Hlynur Pálmason on The Love That Remains

Hlynur Pálmason's fourth feature is an idiosyncratic look at a family in crisis that's set over four seasons and regularly drifts from the quotidian to the surreal. The Icelandic writer-director discusses his unique approach to filmmaking

Feature by Philip Concannon | 10 Mar 2026
  • The Love That Remains

Time is of the essence in Hlynur Pálmason’s films. For his extraordinary epic Godland (2022), the director spent two years photographing the decomposing remains of a horse; in the film, this is presented as a minute-long montage, evoking time’s inexorable passage. A few months before Godland premiered at Cannes, Pálmason screened Nest at the Berlin Film Festival, a 22-minute short that took 18 months to film. The camera sits at a fixed position, observing Pálmason’s children as they construct a treehouse in their backyard. The changing seasons and landscape are as integral to the film as the action in the foreground.

The first seeds of The Love That Remains were planted while Pálmason was making Nest, which he shot during a COVID lockdown. “I was filming my kids building a treehouse and I wanted the elements and animals and everything to be part of the film, so I had to build this house around my camera so the animals wouldn't see me,” he recalls. “I ended up spending a lot of time in this small shed, just sitting there and waiting, recording sound and reading and writing, and I started thinking about what the parents of these kids are doing. I was seeing these kids build a treehouse, so I started writing these narratives of their parents, and that was one of the places where it began to be serious.”

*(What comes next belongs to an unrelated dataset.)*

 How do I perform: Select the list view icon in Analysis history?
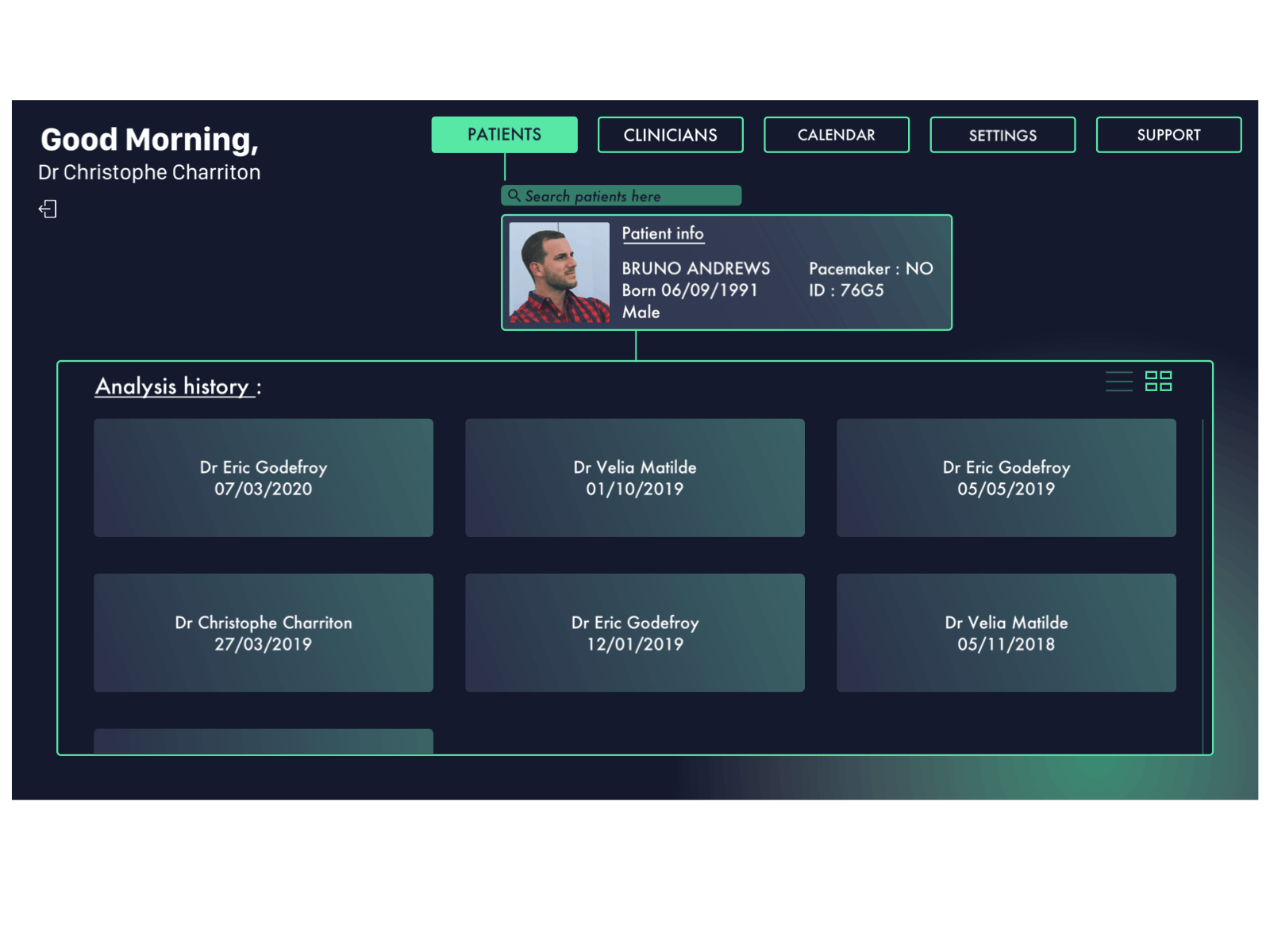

The narrative that Pálmason dreamed up is a portrait of a family coming apart, with the parents (played by Saga Garðarsdóttir and Sverrir Guðnason) going through a separation. Most films would zero in on that point of drama and discord, but in The Love That Remains, marital strife is just one of the threads that gets mixed into a mosaic of family life, and it is given no more importance than any of the tender, funny, surreal or painful incidents that occur in the span of a year.

“I always have a very strong feeling of what I don't want my films to be, but it's sometimes a little bit mysterious what I want them to be,” Pálmason explains. “You start by saying, ‘OK, I don't want this film to be another separation film where people are screaming at each other,’ because I know people go through those processes, and we don't need to always emphasise the most dramatic things. Sometimes the more effortless things are just as important. They're a little bit trickier to capture, but I think if you give yourself time, you can capture that and create a film that is as strong as the more dramatic film.”


The Love That Remains.

Pálmason spends a lot of time capturing these fleeting, incidental moments. When he moved his family back to Iceland from Denmark, he bought a 35mm film camera and made shooting an everyday part of his life. “I didn't want to write and develop for four years and then shoot a film over two months; I wanted to shoot every week,” he says. “It’s more like a painter’s process, just like being a painter in a studio. If there was such a long time between filming, I didn't feel like a filmmaker, you know? When it came to filming, I was rusty.”

This organic approach means there is little separation between life and work, reality and fiction, and much of The Love That Remains is built on footage collated over many years. The opening shot is an incident Pálmason filmed in 2017, and the father’s job as a trawlerman emerged from the three summers he spent documenting that profession. Even the mother’s artistic practice is something that Pálmason had previously developed; large metal shapes are left outside so they rust into the canvases beneath them and create images. It’s work that speaks directly to the film’s themes of time and nature.

You need patience and freedom to make a film this way. These are two things most independent filmmakers can only dream of, but Pálmason has established a process that works for him. “We are enjoying ourselves and we're making things that we really love, so we have been trying to make a setup where we're always working on a couple of projects in parallel,” he says, mentioning a book called Lament for a Horse, which will contain all the decomposing horse photographs from Godland.

“I'm lucky that I have a solid crew of my editor, my sound designer and my producers and distributors. Whatever we make, they help us figure out how we make this so it's never about the one project, it's more about the body of work and the direction. We have a certain amount of time and we're going this direction, and then the projects kind of decide for themselves what project wants to be made now, because I think each project has its moment.” The project of the moment is The Love That Remains, and immersing yourself in the world Hlynur Pálmason has crafted is guaranteed to be time well spent.